[Saved data entries]
=== Begin Enclosure ===

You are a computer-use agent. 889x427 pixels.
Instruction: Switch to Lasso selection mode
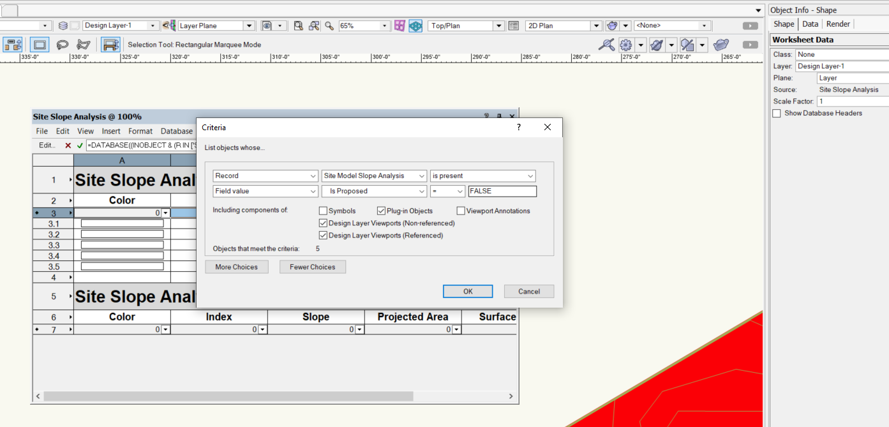point(63,45)
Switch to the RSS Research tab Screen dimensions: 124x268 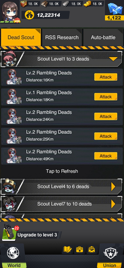(x=62, y=37)
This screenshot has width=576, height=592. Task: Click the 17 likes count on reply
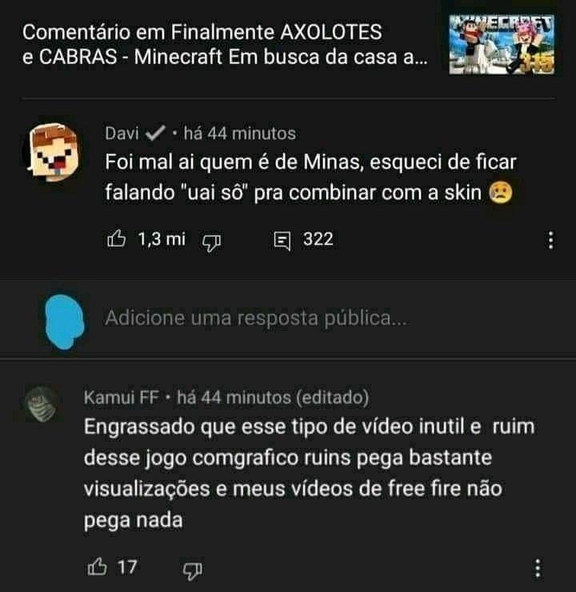point(127,567)
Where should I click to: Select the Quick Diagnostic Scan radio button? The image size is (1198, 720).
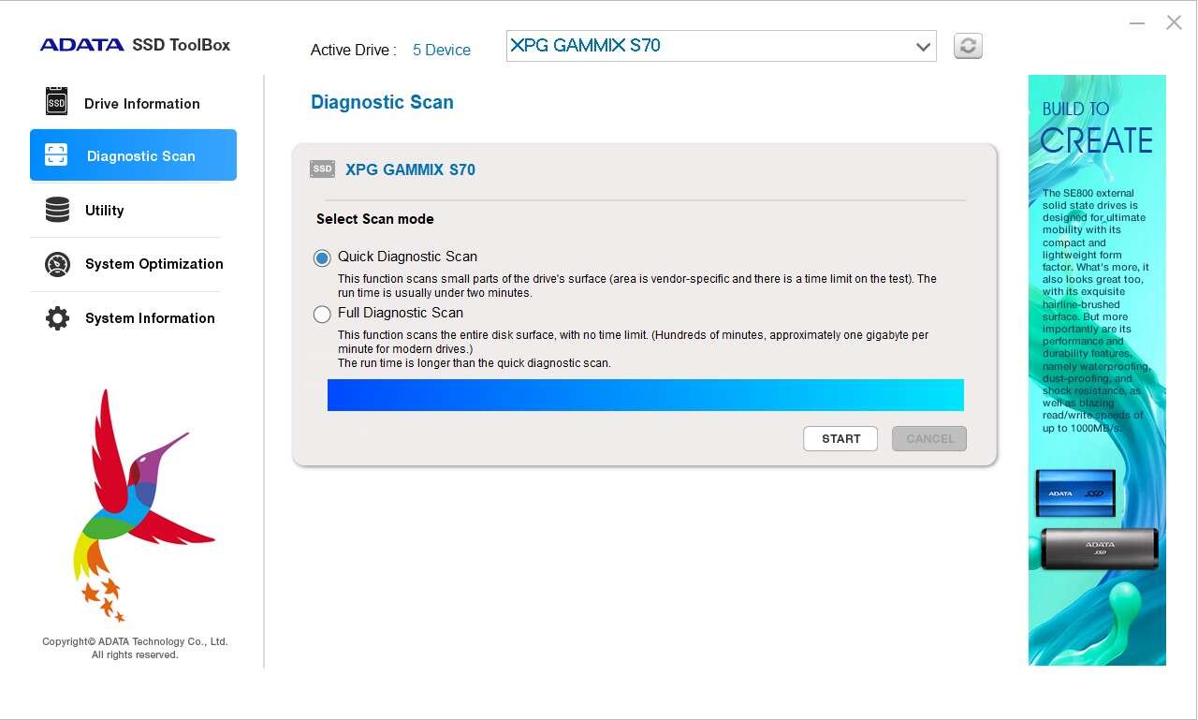coord(322,257)
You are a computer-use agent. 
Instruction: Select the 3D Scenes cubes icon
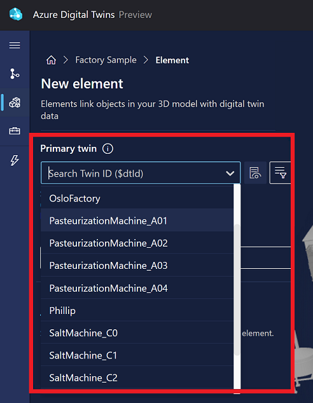[x=15, y=102]
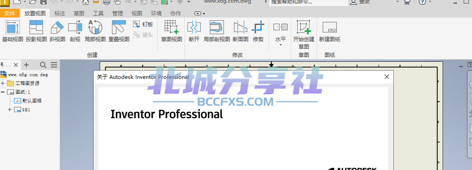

=== End Enclosure ===

• [Aim of the task]
Transcribe, without alteration, each line from the one with "This screenshot has" through the last line of the data; no pictures belong in the copy.

• [Response area]
This screenshot has width=576, height=592. Task: Click the 17 likes count on reply
point(127,567)
Where should I click to: Select the Quick Diagnostic Scan radio button? The image size is (1198, 720).
coord(322,257)
You are a computer-use agent. 
Instruction: Select the 3D Scenes cubes icon
[x=15, y=102]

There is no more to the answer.